Task objective
Please retype the passage of the yellow fever text from "The year was" to "them to Halifax." without changing a word.

Page text
######

It would prove to be a match made in hell. At first, Blackburn’s battle against yellow fever would bring the promising young physician great respect and even fame. He was well known for setting up the first effective quarantines in the US during the 1853 yellow fever outbreaks in the Mississippi River Valley. Before too long, however, his intimate knowledge of the virus took on an altogether different tone.



When the Civil War broke out in 1861, life held a new gravity for the politically minded physician. A staunch Southern Rebel through and through, Blackburn grew increasingly perturbed by the Northern advances. Though he was
already in his 40s at the time, and therefore too old to take up arms on the frontlines of the battles himself, he vowed to do what he could for his beloved South. After his request to become the General Inspector of the Hospitals and Camps was turned down — despite the fact that he was willing to do it pro bono — he was enlisted by the Mississippi governor as a civilian agent and made his way up to Toronto in 1863 to collect supplies for the Southern ships aiming to penetrate Northern naval blockades. The city was then increasingly becoming a haven for well-to-do Confederate plotters intent on dreaming up new ways to sabotage the North from the relative safety of neutral Canadian territory.

The year was 1864, and things weren’t going well for the Confederate Army. Blackburn hatched a plan that was to make macabre use of his area of expertise. In April of that year, he heard that there was a fresh yellow fever outbreak in Bermuda, so he set sail for the island, “volunteering” to help out. Over the next few months and two trips to the disease-plagued isle, Blackburn set about the grotesque task of secretly collecting his patients’ blood-, vomit-, and feces-stained dressings, blankets and clothes. He then packed them into trunks and sent them to Halifax.

Once the outbreak had passed, Blackburn returned to Canada and arranged to smuggle the trunks south across the border and deliver them to cities like Washington, D.C. where he believed they would cause widespread infection once opened. Legend has it that one particularly fetid trunk was supposed to be delivered to President Lincoln. Blackburn himself proudly referred to his actions as “an infallible plan directed against the masses of Northern people solely to create death.” It certainly was a far cry from “First, do no harm...”

######

Saved data entries
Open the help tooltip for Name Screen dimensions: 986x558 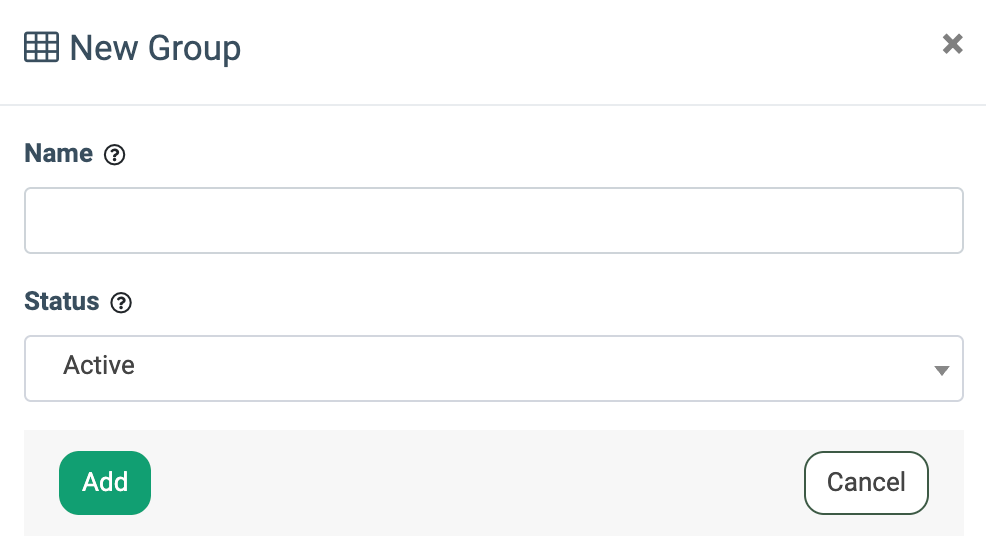click(114, 155)

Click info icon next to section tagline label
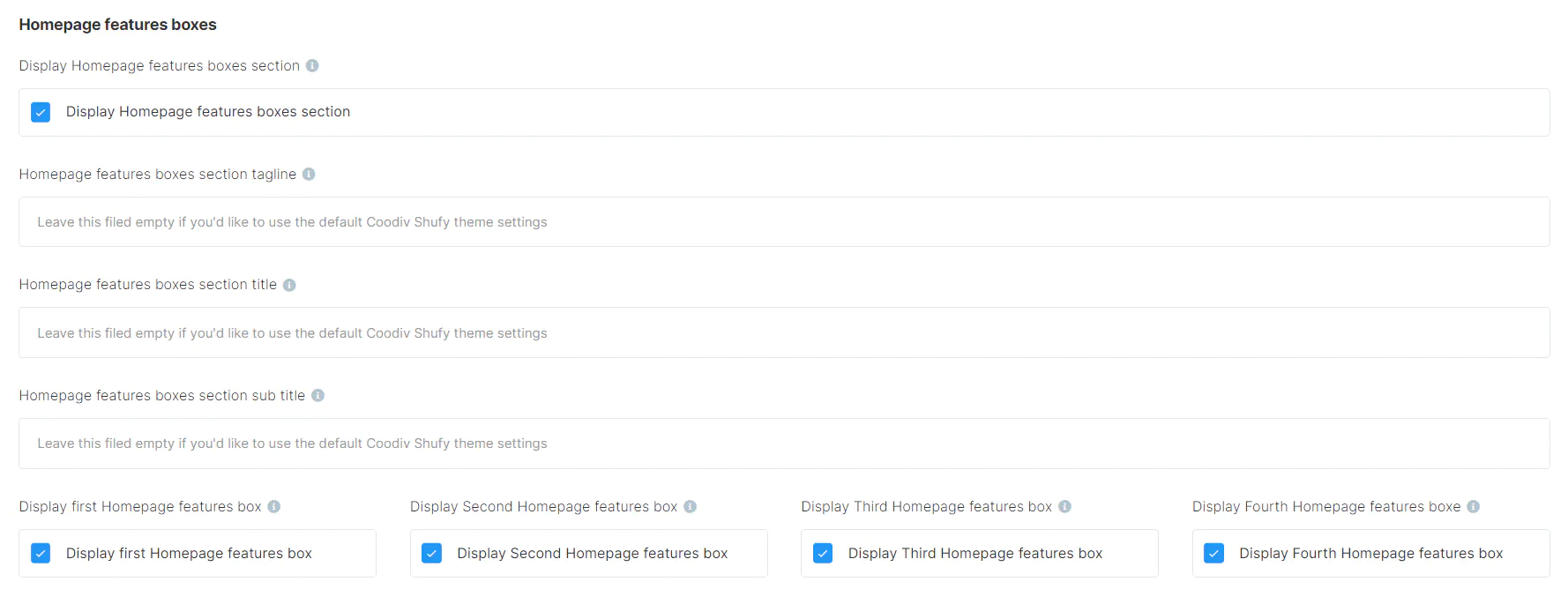click(x=309, y=175)
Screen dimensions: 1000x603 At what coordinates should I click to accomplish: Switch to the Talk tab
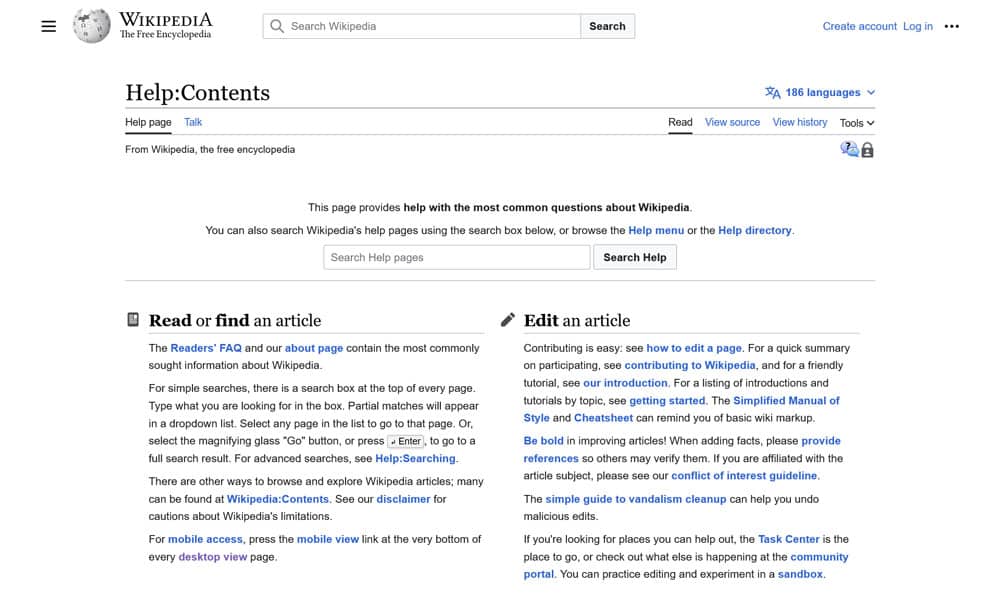(193, 122)
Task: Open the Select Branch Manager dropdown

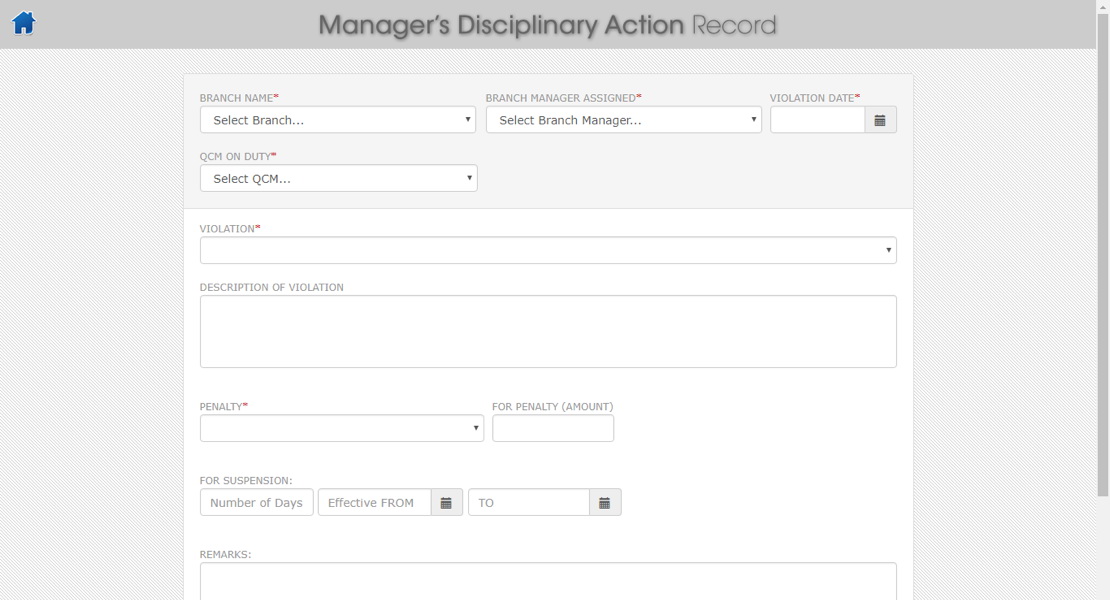Action: point(623,120)
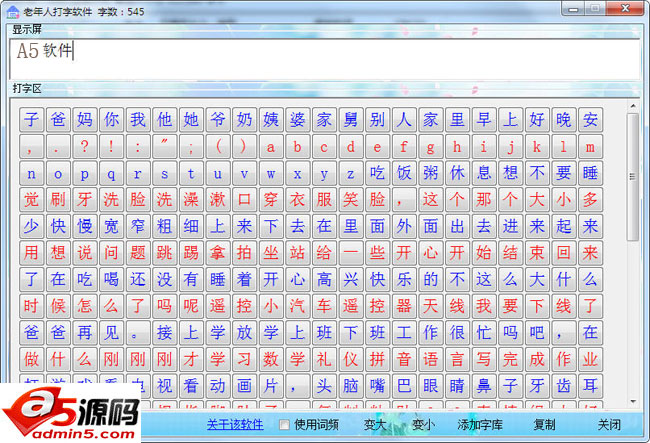This screenshot has height=443, width=650.
Task: Open the 关于该软件 link
Action: [235, 425]
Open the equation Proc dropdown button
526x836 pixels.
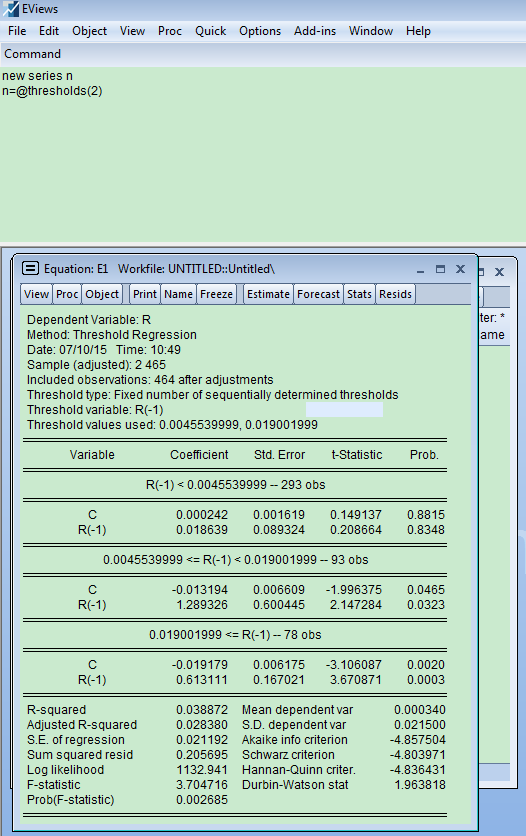point(67,294)
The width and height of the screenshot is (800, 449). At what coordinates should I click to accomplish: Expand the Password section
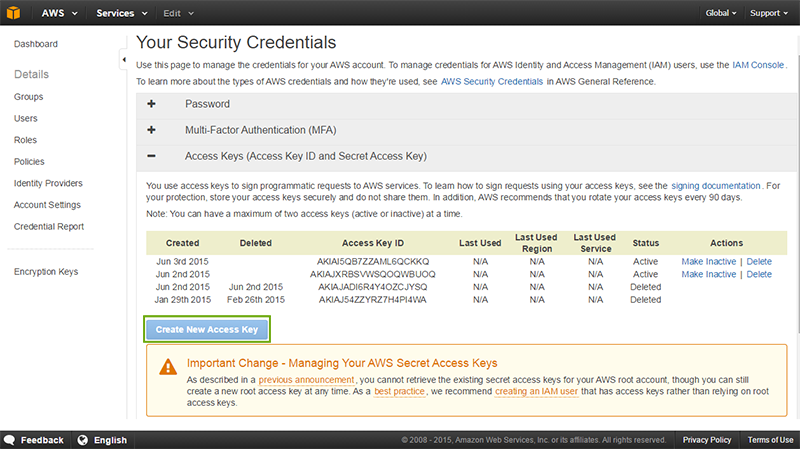tap(151, 104)
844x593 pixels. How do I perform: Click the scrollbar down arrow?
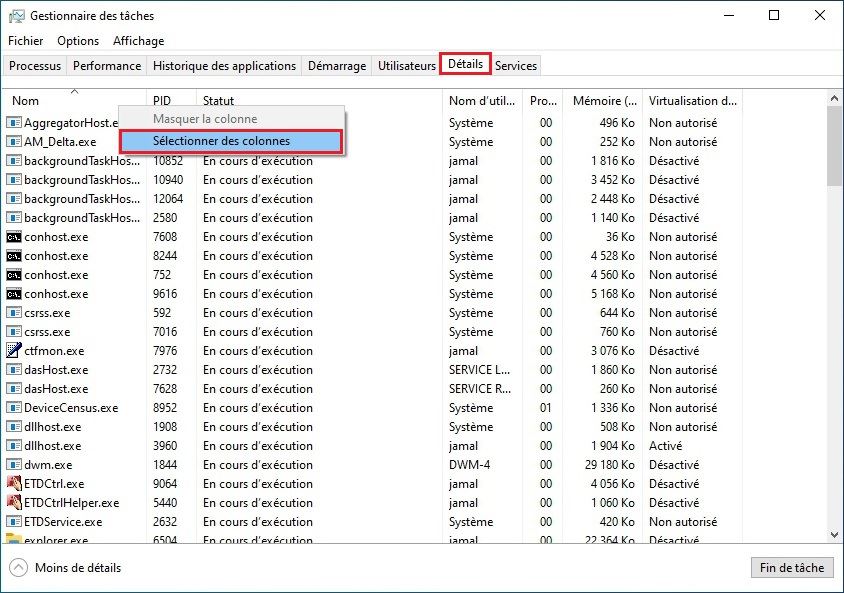pos(833,533)
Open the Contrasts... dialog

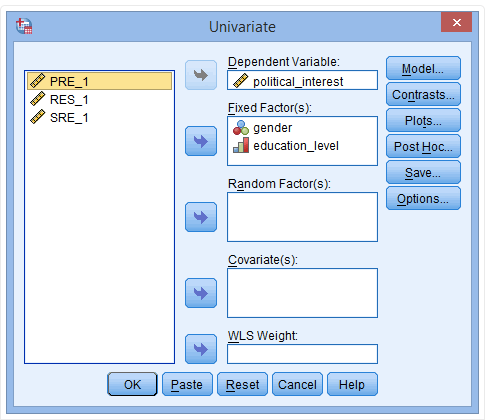coord(423,94)
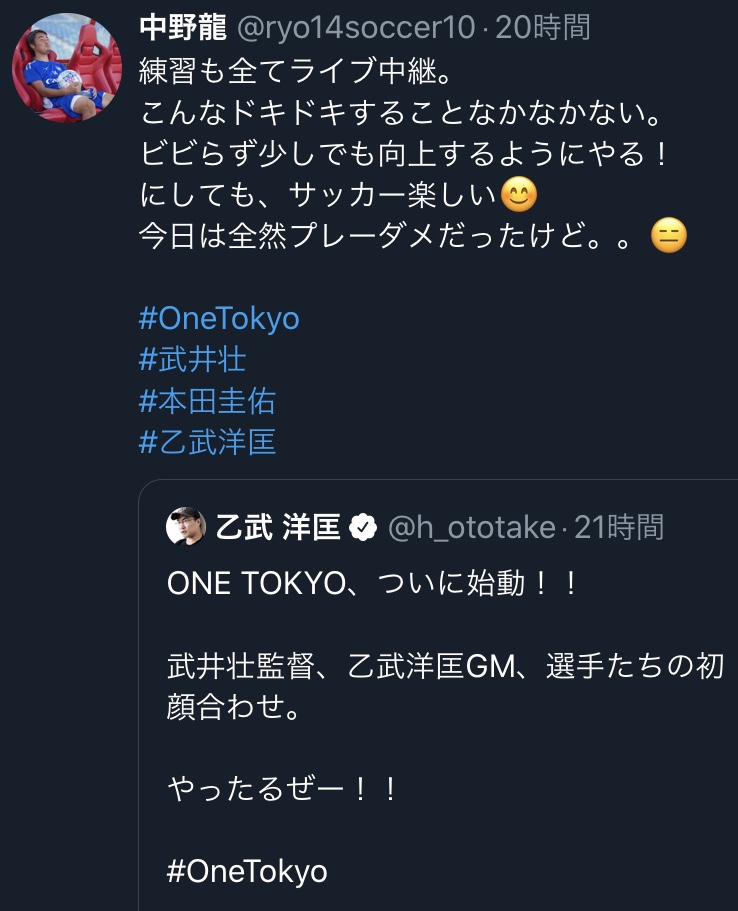738x911 pixels.
Task: Click the 20時間 timestamp
Action: 543,27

######

Exercise answer
The year was 1864, and things weren’t going well for the Confederate Army. Blackburn hatched a plan that was to make macabre use of his area of expertise. In April of that year, he heard that there was a fresh yellow fever outbreak in Bermuda, so he set sail for the island, “volunteering” to help out. Over the next few months and two trips to the disease-plagued isle, Blackburn set about the grotesque task of secretly collecting his patients’ blood-, vomit-, and feces-stained dressings, blankets and clothes. He then packed them into trunks and sent them to Halifax.